The results of this study were in accordance with the previous studies that mentioned a higher prevalence of complicated hypertrophic cardiomyopathy in African Americans in contrast to the lower prevalence of HCM in this community.  Eberly, et al. believe that racial differences in disease expression and adverse clinical outcomes are not only because of different characteristics of the disease in African Americans but also inequities in clinical care provision might be responsible for these observed differences.

Intensive LDL Lowering With a Goal of < 70mg/dl Is Superior to Moderate Lowering for Secondary Prevention of Ischemic Stroke Patients 8.5% of patients assigned to the group with intensive LDL lowering suffered from recurrent MACE including recurrent ischemic stroke compared to 10.9% of patients in the modest control approach

A randomized parallel-group trial comparing intensive LDL-C lowering to modest lowering for prevention of major adverse cardiovascular events (MACE) in patients with recent ischemic stroke in the setting of atherosclerosis has shown that an aggressive LDL-C reduction strategy with a goal of < 70mg/dl is superior to modest reduction approach which targets a range of 90-110 mg/dl.

Results of the Treat Stroke to Target Trial (TST trial) which enrolled 2860 patients (32% females) with a median follow-up of 3.5 years were presented by Dr. Amarenco (Department of Neurology and Stroke Center, Bichat Hospital, France) at AHA 2019 and simultaneously published in The New England Journal of Medicine.

Patients with established atherosclerotic cardiovascular disease (ASCVD) and ischemic stroke within the past 3 months or transient ischemic stroke (TIA) within the past 15 days (modified Rankin score of 0-3) were randomized in 1:1 fashion to statin therapy with either a goal LDL-C of < 70 mg/dl (n =1430) or 90-110 mg/dl (n = 1430).

The primary efficacy endpoint of the trial was composite of MACE (nonfatal cerebral infarction or stroke of undetermined origin, nonfatal myocardial infarction, hospitalization for unstable angina followed by urgent coronary-artery revascularization, TIA treated with urgent carotid revascularization, or CV death). The primary outcome occurred in 8.5% of patients assigned to the group with intensive LDL lowering compared to 10.9% of patients in the modest control approach (adjusted hazard ratio, 0.78; 95% confidence interval [CI], 0.61 to 0.98; P=0.04). Mean LDL-C levels at baseline were 135 mg/dl for both groups and at 3.5 years for the intensive vs. modest treatment groups were 65 vs. 96 mg/dl (p < 0.05). Secondary outcomes were occurrence of MI, need for urgent revascularization, all-cause mortality, intracranial hemorrhage, and newly diagnosed diabetes mellitus. Rates of intracranial hemorrhage (1.3% vs. 0.9% [p > 0.05]) and new-onset diabetes mellitus (7.2% vs. 5.7% [p > 0.05]) were numerically higher with more aggressive control, but not statistically significant.

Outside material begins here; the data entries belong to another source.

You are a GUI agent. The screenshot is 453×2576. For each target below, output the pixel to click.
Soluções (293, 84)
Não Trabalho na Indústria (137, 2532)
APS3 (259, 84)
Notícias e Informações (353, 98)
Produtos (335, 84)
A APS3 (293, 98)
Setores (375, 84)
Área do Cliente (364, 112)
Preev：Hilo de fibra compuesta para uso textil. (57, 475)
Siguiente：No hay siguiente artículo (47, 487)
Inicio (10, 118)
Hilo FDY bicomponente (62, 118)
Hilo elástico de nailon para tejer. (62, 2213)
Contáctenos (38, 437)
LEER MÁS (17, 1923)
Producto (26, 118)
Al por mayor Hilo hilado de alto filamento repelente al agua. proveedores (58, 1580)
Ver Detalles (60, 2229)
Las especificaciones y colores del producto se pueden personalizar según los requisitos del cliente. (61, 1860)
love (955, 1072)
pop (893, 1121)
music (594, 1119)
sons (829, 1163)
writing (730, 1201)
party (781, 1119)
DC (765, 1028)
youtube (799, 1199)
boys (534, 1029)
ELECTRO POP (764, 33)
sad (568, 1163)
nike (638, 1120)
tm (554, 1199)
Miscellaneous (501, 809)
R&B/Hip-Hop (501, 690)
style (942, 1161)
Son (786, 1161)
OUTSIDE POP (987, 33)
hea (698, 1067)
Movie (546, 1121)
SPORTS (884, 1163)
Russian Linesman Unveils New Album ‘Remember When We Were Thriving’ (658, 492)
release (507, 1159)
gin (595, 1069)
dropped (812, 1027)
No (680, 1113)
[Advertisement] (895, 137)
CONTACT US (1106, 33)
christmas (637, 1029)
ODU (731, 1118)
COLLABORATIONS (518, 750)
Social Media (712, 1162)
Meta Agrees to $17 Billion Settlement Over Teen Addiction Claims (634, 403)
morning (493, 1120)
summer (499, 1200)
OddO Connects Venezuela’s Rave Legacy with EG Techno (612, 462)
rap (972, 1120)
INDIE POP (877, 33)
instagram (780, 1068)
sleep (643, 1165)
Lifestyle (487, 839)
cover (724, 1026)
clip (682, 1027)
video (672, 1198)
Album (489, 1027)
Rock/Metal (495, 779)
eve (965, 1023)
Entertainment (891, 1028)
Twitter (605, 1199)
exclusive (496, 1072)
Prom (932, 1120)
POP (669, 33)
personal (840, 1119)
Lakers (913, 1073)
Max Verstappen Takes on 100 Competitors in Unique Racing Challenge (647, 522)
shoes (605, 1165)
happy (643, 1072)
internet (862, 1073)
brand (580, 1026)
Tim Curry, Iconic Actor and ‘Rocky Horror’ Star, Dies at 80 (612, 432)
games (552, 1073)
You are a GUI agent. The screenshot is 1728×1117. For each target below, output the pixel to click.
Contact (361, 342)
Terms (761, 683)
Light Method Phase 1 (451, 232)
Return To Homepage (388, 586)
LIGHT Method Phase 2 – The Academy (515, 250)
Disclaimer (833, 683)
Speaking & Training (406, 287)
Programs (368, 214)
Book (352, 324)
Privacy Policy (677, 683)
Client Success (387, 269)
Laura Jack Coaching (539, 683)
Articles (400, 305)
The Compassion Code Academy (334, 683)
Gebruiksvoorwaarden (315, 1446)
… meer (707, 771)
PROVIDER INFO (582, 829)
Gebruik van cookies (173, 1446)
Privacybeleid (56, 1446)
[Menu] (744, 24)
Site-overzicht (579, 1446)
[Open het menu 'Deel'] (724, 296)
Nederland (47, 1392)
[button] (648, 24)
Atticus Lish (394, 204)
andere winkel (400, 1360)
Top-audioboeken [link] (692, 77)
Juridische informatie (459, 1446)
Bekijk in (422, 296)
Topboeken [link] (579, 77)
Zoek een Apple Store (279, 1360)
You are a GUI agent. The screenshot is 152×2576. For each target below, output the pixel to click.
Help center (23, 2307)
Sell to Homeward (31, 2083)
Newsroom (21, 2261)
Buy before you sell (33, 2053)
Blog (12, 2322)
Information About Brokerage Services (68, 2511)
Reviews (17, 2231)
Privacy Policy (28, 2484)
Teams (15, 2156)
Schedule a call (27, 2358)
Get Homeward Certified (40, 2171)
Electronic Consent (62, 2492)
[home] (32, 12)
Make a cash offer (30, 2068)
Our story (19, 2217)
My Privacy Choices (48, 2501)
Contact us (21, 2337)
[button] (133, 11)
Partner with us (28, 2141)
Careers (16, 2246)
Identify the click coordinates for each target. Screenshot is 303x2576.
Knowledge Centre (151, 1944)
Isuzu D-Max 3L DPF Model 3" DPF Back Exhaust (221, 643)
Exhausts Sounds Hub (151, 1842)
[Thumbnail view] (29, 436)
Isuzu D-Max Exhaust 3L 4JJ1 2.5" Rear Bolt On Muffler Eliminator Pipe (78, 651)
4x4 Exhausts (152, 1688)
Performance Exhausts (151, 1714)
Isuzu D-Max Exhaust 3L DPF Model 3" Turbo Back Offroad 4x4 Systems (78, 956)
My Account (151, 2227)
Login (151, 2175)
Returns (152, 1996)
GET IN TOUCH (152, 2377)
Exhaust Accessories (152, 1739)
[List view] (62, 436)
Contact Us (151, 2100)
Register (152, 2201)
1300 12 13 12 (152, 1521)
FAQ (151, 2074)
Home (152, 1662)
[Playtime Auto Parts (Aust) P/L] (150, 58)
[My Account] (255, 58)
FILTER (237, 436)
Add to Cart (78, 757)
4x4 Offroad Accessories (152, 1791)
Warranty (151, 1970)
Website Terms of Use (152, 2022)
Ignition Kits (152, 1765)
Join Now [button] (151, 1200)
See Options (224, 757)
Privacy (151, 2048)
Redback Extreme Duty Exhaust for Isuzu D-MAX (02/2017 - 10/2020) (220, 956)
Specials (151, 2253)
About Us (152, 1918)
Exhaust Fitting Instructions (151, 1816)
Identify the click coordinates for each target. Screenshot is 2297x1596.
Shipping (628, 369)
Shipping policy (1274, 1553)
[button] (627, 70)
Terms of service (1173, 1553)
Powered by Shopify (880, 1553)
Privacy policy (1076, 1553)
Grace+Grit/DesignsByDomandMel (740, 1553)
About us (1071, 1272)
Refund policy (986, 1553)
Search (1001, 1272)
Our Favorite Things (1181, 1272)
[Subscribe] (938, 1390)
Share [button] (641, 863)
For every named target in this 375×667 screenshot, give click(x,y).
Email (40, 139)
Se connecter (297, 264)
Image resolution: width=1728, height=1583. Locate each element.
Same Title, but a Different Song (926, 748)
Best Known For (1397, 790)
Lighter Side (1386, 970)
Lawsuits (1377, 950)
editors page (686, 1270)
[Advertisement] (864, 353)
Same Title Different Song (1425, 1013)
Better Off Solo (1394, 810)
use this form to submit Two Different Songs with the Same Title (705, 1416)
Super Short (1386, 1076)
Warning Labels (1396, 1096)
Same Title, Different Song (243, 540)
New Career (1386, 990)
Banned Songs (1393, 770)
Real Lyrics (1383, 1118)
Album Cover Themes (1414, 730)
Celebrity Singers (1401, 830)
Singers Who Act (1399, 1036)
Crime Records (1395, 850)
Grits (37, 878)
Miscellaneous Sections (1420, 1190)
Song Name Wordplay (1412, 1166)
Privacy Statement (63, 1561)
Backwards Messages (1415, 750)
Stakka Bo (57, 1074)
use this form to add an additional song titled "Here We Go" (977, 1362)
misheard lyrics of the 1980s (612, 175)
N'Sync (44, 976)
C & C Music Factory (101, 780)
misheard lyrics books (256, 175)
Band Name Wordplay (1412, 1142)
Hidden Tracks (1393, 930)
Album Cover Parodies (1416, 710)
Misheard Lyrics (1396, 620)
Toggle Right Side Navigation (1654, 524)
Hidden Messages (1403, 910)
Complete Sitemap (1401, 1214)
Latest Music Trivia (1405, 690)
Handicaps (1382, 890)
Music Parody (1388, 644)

The present study highlights the clinical benefit obtained by a tighter control of plasma LDL levels for secondary prevention of stroke. Previously, the SPARCL trial showed that in patients who have had a stroke within the prior one to six months without coronary artery disease, treatment with 80 mg atorvastatin led to a lower incidence of recurrent MACE including fatal and nonfatal strokes. In the Heart Protection Study (HPS), simvastatin 40mg did not show benefit in secondary stroke protection, but in HPS, patients were enrolled after a mean of 4.3 years of having a cerebrovascular accident, whereas the greatest risk for recurrent strokes resides within the first year of suffering from a cerebrovascular accident.  Though findings from the current TST trial are in line with the SPARCL trial in terms of reduction of recurrent MACE, the SPARCL trial saw an increase in the incidence of hemorrhagic strokes in the treatment arm, while the present TST clinical trial revealed no rise in hemorrhagic stroke rates in patients despite achieving more aggressive reductions in their serum LDL-C levels.

The authors ask the readers to interpret the results of the TST trial while considering the fact that the study was stopped prematurely due to insufficient funding at 3.5 years and did not reach the goal of 385 events, instead, 277 primary events were recorded for the analysis. In addition, secondary endpoints could not be tested due to the failure of hierarchical clustering of endpoints.